What you have to do> Your answer is the lines below, exactly, from the one that contains "758x454 pixels." through the one that contains "Given: Click the 机枪 tag on 魂·炼狱-电子连击 card", both included.

Extracted data>
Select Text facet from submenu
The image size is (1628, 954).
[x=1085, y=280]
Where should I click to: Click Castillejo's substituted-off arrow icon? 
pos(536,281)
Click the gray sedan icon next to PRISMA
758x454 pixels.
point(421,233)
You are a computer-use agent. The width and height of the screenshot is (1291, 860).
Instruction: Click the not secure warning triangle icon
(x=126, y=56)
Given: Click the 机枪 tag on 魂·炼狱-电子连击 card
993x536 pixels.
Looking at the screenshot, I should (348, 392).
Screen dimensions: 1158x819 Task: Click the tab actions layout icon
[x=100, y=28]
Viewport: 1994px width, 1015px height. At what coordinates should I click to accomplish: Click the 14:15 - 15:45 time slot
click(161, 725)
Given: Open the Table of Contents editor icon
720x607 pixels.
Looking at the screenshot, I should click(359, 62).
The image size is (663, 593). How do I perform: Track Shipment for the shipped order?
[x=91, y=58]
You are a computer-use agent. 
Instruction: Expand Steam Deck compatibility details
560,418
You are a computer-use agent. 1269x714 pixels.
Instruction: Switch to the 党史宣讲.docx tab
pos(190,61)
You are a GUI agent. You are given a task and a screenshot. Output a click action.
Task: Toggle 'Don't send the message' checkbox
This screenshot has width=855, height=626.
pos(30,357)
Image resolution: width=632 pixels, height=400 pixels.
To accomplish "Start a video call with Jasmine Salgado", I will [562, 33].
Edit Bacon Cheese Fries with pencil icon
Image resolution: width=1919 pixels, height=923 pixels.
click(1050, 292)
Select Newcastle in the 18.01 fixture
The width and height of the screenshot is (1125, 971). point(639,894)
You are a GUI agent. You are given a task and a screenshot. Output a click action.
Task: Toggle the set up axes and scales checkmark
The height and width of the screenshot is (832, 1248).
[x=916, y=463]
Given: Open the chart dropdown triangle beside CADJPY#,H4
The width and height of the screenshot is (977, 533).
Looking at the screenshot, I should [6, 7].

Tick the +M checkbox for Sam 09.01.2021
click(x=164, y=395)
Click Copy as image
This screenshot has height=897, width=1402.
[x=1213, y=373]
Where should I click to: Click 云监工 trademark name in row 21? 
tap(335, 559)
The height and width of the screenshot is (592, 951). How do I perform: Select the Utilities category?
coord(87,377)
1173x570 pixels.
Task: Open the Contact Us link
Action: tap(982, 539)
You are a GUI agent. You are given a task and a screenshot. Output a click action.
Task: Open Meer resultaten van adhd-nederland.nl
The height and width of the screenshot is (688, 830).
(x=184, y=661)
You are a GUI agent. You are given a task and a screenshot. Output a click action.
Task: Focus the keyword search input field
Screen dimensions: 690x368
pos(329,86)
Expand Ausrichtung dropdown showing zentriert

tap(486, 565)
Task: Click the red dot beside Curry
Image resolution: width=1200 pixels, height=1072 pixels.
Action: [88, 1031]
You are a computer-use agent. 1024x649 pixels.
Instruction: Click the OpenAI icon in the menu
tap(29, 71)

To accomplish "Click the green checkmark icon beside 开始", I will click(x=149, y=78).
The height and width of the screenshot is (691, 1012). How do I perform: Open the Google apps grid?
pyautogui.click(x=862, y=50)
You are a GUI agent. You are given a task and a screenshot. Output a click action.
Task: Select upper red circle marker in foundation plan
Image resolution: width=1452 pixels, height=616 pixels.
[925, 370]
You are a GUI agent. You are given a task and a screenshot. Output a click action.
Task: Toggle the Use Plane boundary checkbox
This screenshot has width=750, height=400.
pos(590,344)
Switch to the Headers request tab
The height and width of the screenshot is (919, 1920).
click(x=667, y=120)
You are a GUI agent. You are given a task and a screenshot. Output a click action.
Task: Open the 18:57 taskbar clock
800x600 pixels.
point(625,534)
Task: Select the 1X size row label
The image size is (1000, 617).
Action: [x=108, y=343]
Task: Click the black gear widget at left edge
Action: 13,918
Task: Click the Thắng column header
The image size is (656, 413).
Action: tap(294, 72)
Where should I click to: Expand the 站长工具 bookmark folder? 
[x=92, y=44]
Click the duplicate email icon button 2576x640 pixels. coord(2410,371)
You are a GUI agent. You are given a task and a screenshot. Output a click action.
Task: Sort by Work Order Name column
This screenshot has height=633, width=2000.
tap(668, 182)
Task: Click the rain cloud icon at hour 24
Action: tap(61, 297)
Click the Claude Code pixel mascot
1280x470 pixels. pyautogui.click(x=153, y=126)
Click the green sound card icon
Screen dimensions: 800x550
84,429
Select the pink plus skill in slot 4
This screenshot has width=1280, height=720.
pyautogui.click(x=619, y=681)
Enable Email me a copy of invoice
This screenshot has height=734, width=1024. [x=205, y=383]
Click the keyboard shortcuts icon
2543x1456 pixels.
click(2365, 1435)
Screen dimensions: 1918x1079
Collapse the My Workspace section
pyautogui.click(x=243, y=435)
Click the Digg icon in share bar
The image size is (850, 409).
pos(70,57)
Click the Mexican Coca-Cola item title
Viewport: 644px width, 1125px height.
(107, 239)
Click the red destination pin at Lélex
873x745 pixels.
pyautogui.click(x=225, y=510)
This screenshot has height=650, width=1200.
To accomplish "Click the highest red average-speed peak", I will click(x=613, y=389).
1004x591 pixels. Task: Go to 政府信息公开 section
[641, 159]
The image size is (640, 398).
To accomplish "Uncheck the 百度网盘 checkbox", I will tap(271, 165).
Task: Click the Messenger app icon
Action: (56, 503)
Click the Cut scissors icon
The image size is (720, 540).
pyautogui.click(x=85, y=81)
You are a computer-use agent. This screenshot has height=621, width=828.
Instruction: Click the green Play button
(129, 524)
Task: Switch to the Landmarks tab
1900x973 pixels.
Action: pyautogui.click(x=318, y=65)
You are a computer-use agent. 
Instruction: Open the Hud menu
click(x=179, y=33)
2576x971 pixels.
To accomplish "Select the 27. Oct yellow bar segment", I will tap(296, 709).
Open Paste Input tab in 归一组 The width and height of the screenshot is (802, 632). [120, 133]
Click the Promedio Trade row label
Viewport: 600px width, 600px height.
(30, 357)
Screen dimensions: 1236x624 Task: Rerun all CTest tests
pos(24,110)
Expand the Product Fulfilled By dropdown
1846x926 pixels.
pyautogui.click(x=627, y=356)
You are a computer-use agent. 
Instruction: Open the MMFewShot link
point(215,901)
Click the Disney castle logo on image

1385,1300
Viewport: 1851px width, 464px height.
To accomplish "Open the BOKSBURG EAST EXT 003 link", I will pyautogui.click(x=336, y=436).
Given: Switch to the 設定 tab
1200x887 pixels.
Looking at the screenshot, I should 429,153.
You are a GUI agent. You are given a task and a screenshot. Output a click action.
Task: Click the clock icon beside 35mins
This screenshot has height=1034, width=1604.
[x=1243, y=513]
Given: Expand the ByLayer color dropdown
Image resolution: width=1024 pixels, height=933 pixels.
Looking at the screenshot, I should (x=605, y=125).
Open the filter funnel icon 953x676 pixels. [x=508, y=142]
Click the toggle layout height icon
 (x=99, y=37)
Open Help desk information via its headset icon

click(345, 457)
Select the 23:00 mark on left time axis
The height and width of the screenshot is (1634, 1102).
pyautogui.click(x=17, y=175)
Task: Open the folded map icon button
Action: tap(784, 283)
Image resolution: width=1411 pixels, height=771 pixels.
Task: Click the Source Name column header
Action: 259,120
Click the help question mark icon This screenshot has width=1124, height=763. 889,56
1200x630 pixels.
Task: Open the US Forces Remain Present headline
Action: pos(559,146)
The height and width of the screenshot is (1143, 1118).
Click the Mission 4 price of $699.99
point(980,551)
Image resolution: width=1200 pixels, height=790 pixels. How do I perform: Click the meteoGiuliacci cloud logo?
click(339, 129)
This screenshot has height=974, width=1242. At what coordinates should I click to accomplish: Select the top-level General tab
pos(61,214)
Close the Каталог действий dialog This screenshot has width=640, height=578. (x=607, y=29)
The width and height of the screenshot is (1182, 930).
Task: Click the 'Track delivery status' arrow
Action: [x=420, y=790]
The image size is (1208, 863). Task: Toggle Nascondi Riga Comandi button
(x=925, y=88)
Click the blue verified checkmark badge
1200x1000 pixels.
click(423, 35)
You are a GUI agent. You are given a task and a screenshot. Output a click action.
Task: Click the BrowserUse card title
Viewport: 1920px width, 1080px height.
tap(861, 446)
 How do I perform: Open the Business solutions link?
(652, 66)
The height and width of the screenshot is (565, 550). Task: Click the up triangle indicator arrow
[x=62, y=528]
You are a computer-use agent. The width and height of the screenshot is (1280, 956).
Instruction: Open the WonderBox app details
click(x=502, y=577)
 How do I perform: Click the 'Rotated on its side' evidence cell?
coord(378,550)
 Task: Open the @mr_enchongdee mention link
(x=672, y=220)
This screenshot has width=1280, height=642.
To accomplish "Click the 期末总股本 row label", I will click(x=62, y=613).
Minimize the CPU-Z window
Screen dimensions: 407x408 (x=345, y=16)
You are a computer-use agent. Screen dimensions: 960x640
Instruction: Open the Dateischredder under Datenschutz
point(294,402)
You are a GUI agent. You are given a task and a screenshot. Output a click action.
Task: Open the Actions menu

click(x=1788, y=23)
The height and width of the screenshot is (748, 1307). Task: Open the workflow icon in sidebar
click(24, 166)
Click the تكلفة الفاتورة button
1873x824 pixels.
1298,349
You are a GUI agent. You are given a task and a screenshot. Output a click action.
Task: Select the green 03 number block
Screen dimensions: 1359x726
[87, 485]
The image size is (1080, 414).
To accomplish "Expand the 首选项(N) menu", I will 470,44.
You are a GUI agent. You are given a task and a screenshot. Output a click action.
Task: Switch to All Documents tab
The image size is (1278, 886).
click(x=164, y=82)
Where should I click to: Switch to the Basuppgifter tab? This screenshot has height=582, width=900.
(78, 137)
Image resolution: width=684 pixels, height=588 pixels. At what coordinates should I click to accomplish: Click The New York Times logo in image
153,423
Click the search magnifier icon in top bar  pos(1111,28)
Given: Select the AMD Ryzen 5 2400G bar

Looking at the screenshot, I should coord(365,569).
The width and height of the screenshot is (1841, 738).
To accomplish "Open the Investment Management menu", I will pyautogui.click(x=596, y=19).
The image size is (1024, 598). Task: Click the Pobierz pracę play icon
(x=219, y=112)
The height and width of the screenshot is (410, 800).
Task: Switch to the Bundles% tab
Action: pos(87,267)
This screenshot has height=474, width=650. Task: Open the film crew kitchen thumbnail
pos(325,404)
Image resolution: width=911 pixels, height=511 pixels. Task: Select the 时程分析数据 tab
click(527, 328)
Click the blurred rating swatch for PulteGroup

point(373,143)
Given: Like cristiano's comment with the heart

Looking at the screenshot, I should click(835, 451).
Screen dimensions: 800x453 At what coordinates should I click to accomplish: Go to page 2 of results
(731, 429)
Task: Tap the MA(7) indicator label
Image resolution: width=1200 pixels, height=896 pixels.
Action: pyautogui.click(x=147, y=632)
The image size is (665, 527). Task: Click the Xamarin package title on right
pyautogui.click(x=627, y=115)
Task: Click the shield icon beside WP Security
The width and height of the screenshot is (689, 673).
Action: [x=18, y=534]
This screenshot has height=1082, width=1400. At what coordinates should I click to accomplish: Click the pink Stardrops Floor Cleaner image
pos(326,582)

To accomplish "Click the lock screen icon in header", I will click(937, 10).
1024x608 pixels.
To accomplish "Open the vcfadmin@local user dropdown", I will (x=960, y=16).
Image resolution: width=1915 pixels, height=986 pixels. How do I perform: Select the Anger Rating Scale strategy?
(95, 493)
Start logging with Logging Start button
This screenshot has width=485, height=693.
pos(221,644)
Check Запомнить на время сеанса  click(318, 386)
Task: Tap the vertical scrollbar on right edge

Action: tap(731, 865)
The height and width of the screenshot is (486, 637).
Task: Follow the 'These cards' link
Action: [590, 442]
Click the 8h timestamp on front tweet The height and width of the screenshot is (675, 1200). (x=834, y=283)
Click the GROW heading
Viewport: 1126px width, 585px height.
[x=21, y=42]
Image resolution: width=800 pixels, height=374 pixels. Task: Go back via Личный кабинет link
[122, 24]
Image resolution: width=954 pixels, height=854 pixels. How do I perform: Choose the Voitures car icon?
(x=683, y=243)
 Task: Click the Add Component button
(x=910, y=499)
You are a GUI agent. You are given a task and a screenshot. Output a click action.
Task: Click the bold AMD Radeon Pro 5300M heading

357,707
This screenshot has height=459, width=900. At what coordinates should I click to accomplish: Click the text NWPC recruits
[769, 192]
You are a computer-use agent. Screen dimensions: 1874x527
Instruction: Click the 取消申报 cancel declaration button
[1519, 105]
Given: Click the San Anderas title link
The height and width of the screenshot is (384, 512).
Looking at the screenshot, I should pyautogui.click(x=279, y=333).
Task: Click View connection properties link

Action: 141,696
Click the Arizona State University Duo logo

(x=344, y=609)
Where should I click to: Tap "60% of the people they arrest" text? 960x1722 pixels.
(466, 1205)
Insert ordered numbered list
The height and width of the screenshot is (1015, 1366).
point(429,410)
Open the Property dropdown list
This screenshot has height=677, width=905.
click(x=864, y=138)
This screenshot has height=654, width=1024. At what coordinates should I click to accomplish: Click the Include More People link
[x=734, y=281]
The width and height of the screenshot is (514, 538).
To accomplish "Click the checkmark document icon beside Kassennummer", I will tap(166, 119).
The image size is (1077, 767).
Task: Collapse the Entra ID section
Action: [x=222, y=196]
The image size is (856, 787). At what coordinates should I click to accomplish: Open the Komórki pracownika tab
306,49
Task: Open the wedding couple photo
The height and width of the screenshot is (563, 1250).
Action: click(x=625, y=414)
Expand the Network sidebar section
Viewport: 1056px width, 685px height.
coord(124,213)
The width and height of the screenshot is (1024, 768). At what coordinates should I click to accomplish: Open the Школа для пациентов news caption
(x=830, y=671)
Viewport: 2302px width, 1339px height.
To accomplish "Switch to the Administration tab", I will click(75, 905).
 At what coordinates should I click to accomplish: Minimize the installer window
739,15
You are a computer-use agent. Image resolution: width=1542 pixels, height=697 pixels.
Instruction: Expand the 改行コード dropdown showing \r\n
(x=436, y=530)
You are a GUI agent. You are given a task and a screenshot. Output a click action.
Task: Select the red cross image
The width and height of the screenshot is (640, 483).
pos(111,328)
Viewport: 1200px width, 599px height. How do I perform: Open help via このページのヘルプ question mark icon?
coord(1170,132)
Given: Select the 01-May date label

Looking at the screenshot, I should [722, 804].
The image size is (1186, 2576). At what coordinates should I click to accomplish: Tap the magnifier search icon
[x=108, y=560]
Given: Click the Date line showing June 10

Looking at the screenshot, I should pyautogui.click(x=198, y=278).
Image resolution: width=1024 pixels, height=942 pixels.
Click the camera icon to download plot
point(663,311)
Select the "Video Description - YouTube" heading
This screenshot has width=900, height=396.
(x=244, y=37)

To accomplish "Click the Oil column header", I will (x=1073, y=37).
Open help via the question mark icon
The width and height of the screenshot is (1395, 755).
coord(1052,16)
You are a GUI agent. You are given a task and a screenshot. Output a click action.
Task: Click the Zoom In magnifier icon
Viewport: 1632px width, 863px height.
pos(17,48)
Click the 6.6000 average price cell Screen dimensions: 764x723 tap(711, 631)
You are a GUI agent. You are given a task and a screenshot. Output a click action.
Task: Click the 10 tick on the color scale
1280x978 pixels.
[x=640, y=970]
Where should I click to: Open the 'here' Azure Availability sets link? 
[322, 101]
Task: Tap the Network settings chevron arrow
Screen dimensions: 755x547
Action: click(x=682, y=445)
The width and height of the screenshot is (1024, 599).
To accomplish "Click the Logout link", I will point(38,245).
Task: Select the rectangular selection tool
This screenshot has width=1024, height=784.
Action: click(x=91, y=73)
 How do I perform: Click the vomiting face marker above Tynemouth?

Completed exercise>
758x454 pixels.
point(421,233)
You are a computer-use agent. The width and height of the screenshot is (1291, 860).
Instruction: Click the not secure warning triangle icon
(x=126, y=56)
Given: Click the 机枪 tag on 魂·炼狱-电子连击 card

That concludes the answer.